Saya jadi ingat “ketik reg spasi dan kirim ke sekian-sekian sekian” yang banyak bertebaran di televisi. Orang-orang ini menjanjikan kekayaan cepat, nasib baik, keberuntungan, pamor, wibawa, penglihatan ke masa depan, jodoh dan bel geduwel beh lainnya yang cenderung memuaskan nafsu daging, bukan keinginan roh kudus.
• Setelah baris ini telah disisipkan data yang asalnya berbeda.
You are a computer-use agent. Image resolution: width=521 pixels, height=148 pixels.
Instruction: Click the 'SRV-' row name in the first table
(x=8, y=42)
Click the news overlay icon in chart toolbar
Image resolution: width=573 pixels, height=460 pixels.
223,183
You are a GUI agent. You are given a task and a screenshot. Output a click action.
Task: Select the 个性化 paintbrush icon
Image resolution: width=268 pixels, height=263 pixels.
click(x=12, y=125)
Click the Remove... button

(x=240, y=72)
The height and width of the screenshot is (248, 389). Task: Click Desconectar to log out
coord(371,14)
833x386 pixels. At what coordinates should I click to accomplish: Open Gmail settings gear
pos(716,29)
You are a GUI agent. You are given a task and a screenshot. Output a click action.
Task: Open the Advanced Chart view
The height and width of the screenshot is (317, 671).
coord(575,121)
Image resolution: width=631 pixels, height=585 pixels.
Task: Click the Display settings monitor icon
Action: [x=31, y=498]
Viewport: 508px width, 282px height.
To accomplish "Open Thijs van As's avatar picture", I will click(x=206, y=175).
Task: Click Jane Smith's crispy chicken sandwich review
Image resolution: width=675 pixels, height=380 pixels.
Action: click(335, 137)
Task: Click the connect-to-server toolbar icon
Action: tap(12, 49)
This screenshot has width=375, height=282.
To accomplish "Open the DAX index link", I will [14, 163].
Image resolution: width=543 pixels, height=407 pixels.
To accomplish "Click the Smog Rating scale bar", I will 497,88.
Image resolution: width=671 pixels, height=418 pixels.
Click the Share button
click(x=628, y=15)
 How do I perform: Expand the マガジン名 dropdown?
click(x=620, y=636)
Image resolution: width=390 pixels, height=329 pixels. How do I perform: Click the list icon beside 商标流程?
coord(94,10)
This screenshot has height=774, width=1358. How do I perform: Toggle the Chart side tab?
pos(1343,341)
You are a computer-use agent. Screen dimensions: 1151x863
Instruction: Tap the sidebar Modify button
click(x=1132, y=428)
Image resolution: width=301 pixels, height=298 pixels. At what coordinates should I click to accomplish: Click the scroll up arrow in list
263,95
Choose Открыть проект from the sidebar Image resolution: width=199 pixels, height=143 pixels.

Ada juga yang siaran menjelang tengah malam, dengan tajuk “Hoki Anda”. Yang ini juga patut dikomentari. Salah satu yang dia bilang dalam ceramahnya adalah soal nama. “Nama awal yang dimulai dengan huruf H menandakan nasib kurang baik di tempat kerja. Orang yang bernama seperti ini harus bertahun-tahun dulu menimba pengalaman di tempat kerjanya, sebelum akhirnya dipercaya memegang suatu posisi yang nyaman (secara finansial, tentunya).” Pertama, saya agak percaya dengan apa yang dia katakan, tapi sedetik kemudian saya berpikir bahwa orang ini pintar sekali mempengaruhi pendengar dengan ucapannya. Padahal kalau ditilik secara lebih jeli, orang mana yang tidak memerlukan waktu lama untuk menjadi pimpinan? Kan setiap karyawan juga harus merangkak dari posisi bawah sampai akhirnya bisa dipercaya menjadi atasan?

Celotehannya berikutnya adalah soal huruf “O”. “Orang yang nama tengah atau akhirnya mengandung huruf “O” umumnya punya kharisma dan aura untuk memimpin. Makanya orang-orang seperti ini juga biasanya punya karir yang bagus, cepat naik di tempat kerjanya.”

Saya mau ketawa, tapi tidak jadi, karena tiba-tiba ingat nama saya sendiri dan posisi saya di tempat kerja : Patrisius Istiarto Djiwandono.

Ooopppsss!

Baiklah, anggap aja itu kebetulan, Saya kembali membuka Kitab Suci dan menemukan penggalan-penggalan yang bagus ini tentang nabi-nabi palsu:

2 Petrus 2: 1

Sebagaimana nabi-nabi palsu dahulu tampil di tengah-tengah umat Allah, demikian pula di antara kamu akan ada guru-guru palsu. Mereka akan memasukkan pengajaran-pengajaran sesat yang membinasakan, bahkan mereka akan menyangkal Penguasa yang telah menebus mereka dan dengan jalan demikian segera mendatangkan kebinasaan atas diri mereka.

Matius 24: 24

Sebab Mesias-mesias palsu dan nabi-nabi palsu akan muncul dan mereka akan mengadakan tanda-tanda yang dahsyat dan mujizat-mujizat, sehingga sekiranya mungkin, mereka menyesatkan orang-orang pilihan juga.